Enquanto CR7 seduzia com golos em Madrid, o nosso Ronaldo das Finanças cativava em Portugal. Claro que o verbo tem um duplo sentido. Se por um lado os gurus da alta finança aplaudem freneticamente a estratégia e o êxito de Mário Centeno, o mesmo não se aplica aos fornecedores dos hospitais, que não podem bater palmas porque têm as mãos ocupadas, provavelmente atulhadas em faturas por receber. O problema da falta de liquidez dos hospitais não é novo, nem a responsabilidade pode ser imputada unicamente a este Governo.
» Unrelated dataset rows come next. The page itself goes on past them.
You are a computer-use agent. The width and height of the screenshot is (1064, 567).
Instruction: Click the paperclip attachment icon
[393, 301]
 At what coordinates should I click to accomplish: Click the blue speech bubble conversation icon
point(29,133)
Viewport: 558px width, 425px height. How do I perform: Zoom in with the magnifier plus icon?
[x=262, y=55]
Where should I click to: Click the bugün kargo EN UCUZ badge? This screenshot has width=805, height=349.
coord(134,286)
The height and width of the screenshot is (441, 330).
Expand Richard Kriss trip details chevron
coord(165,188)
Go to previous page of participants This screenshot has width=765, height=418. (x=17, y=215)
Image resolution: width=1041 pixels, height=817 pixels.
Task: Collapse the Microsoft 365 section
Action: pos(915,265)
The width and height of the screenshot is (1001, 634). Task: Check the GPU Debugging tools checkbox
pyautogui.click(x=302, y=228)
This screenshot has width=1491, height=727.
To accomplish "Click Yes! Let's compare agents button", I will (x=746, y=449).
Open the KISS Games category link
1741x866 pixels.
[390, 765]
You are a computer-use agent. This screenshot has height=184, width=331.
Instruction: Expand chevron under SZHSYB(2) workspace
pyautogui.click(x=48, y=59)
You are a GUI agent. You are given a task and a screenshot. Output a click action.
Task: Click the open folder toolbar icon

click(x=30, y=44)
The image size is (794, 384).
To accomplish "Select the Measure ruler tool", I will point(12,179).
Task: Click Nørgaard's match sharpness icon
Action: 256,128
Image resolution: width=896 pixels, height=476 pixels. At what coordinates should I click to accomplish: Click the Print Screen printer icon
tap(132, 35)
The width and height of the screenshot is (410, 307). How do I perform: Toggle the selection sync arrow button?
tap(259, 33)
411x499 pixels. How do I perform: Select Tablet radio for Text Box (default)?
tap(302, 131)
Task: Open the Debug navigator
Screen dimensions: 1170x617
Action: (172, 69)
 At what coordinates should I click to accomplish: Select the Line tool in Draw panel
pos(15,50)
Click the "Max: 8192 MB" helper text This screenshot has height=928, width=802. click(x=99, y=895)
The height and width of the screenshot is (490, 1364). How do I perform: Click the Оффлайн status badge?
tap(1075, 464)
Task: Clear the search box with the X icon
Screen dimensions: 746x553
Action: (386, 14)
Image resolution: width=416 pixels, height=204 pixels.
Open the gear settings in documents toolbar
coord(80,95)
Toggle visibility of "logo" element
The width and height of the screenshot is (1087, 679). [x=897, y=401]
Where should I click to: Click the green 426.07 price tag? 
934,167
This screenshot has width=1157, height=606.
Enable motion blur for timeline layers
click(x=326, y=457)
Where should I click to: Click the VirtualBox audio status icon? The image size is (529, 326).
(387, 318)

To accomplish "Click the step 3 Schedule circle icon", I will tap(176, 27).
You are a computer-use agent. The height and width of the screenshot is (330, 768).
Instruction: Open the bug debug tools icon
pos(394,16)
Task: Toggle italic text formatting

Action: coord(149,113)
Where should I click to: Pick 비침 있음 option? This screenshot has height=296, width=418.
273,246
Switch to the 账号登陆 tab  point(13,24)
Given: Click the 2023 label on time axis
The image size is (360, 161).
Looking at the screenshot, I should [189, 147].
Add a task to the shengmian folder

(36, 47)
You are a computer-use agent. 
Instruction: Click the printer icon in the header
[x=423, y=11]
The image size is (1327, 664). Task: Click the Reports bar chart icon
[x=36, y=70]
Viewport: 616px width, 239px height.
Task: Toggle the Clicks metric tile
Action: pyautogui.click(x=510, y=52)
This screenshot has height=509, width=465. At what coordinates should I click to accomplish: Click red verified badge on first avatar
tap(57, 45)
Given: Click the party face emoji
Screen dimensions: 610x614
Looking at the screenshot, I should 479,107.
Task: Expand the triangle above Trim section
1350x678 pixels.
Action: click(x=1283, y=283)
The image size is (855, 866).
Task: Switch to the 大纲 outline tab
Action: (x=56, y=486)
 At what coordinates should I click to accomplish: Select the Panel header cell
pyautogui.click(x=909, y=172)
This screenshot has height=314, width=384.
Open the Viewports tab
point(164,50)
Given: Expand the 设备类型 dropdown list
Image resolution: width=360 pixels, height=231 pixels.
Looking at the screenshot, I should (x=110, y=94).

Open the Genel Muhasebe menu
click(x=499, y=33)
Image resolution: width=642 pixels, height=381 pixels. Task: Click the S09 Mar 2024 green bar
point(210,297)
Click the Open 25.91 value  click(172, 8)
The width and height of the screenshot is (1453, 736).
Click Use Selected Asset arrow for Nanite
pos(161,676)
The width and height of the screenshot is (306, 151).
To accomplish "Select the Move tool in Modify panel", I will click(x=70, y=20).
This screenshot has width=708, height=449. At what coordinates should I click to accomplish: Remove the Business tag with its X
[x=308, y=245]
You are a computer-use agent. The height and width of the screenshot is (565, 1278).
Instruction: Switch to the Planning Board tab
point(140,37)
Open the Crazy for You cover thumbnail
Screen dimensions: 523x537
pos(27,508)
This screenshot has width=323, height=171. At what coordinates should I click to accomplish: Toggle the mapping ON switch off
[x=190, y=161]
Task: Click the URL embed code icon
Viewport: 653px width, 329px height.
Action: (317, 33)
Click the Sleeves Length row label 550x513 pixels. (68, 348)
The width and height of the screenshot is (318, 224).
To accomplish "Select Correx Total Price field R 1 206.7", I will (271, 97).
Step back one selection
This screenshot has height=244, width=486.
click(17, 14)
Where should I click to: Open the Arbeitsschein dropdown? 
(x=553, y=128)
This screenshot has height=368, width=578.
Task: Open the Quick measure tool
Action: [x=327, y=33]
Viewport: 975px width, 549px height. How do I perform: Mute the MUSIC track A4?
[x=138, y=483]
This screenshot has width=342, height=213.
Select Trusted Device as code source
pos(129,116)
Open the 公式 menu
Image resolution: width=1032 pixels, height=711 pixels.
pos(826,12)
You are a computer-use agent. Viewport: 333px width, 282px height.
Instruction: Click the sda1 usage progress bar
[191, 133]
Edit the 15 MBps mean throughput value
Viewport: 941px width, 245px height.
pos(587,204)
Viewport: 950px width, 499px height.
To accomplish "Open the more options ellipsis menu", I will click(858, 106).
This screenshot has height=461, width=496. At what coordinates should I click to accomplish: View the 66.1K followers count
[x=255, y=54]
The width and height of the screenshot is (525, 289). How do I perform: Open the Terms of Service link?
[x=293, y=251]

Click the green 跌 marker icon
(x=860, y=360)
Não fosse grave, a forma com o ministro das Finanças resolveu a situação até seria motivo para uma boa gargalhada. Como ontem escreveu o JN, Centeno deu o aval à transferência de 500 milhões de euros, a verba chegou às contas bancárias da gestão hospitalar, mas logo as Finanças proibiram a utilização do dinheiro, até novas ordens. Esta inovadora forma de pagamento encerra alguma genialidade, tenho de admitir. Na prática, os hospitais, que andam sempre a tinir, ficam ricos. E o dinheiro nunca deixa de estar na posse do Estado. Um dois em um perfeito em termos contabilísticos. A chatice de existiram empresas a trabalhar com o Serviço Nacional de Saúde a atrasar o pagamento dos ordenados aos funcionários é que não estava nos planos, o que transforma a jogada do Ronaldo das Finanças num falhanço de baliza aberta.